The lodge was spared again, this time from damage from the Wapiti. Jeff Clegg, general manager at Redfish Lake Lodge, said none of the trees in or around the lodge or the campgrounds were affected. Seniors can still take advantage of fishing, relaxing on the shore of Redfish Lake, dining and renting a boat or kayak.
“The views and ‘feel’ from the lake and lodge remains the same as it always has been,” he said. “The western moraine has a ‘mosaic’ look when you are out on the lake. The main fire was behind the western moraine and is visible when hiking the Bench Lake trail” in the Sawtooth National Forest.
But it’s also more visible from many other areas farther into the forest. Nelson Mills, the timber and silviculture program manager for the SNF, said the lightning-caused Wapiti inferno tore through almost 130,000 acres. About 51,000 of those acres were in the Sawtooth National Forest. The Wapiti burned in the Boise, Sawtooth and Salmon-Challis national forests. All are experiencing major effects from the blaze.
But all is not lost
“I wouldn’t see a complete loss of recreation in the Stanley area,” Mills said. “People love and cherish the area. The places aren’t gone, they’re just different. It’s how it grows to the next cycle of its life that people who recreate in the Stanley Basin are used to is the main question.”
What they might have been “used to,” when it comes to dense forests, is not likely to return for generations. But the recreational opportunities are still there, Mills said, and there are 756,000 acres on the Sawtooth National Recreation Area and 2.1 million acres overall on the Sawtooth.
“There’s plenty of places to go, especially if you’re a hiker or a skier or anybody getting up high, and for a family to go picnic, or drive and to camp,” the forester said.
Science and fire history
More than 1,450 wildfires consumed almost a million acres in the Gem State in 2024. Besides the Wapiti, other blazes of significant note included the Red Rock fire, about 15 miles west of Salmon, which burned more than 70,000 acres in the Salmon-Challis National Forest. The Boise National Forest saw about 300,000 acres go up in smoke.
The majority of the trees burned in the Wapiti blaze were lodgepole pine and serotinous lodgepole pine. The latter have cones that open up with heat and predominate in the Teton Basin and in the Yellowstone plateau. But in central Idaho, most lodgepole pines are non-serotinous, and the Wapiti fire consumed many of their cones.
“Some areas of the fire burned very hot, to the point that even in pockets of serotinous stands, their cones were fully consumed by fire,” Mills said.
The blaze also burned through areas that had previously burned, wreaking yet more havoc.
“Within the past 20 years we had five different wildfires on the Sawtooths alone, that the Wapiti fire then burned through again. These areas had seedlings growing naturally, post-fire, but the seedlings weren’t old enough to reproduce. So when they got burned the entire area that burned has no seed source left.”
That means the Forest Service needs to plant seedlings.
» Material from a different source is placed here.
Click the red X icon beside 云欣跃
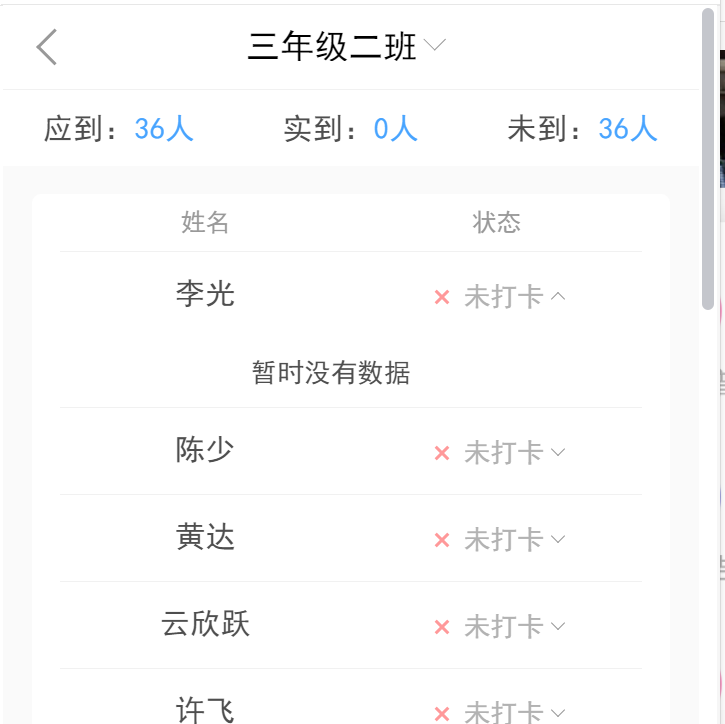Viewport: 725px width, 724px height. point(442,627)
Reforestation will take a lot longer, since there were 65,000 acres already in backlog for replanting.
“We’ll collect cones from our forest to then grow at our tree nursery, so they are native localized seed,” he said.
Dead material feeds the flames
Mature lodgepole pine stands in the Stanley Basin suffered about 60-80 percent mortality, killed anytime between 1998 to 2010 by mountain pine beetles, Mills said. That mortality leaves about 21 tons of dead fuel per acre, compared with about seven tons of dead material per acre in a normal functioning lodgepole pine stand.
“Our forest floors in the Stanley Basin are full of downed trees that all contribute to that fuel overloading on the ground. It is how this ecosystem functions. Lodgepole pine forests require stand replacement fire to reproduce,” Mills said.
The problem, he said, “is the scale and intensity of stand replacement fire that we’re seeing is beyond what is manageable.”
Mills said forest managers accept that fire is part of the ecosystem. Fire management includes rehabilitation, restoration and resilience, with age class diversity a major key. This is accomplished by thinning out forest stands through logging, small tree thinning, and harvesting lodgepole pine outside of burn areas through timber sales.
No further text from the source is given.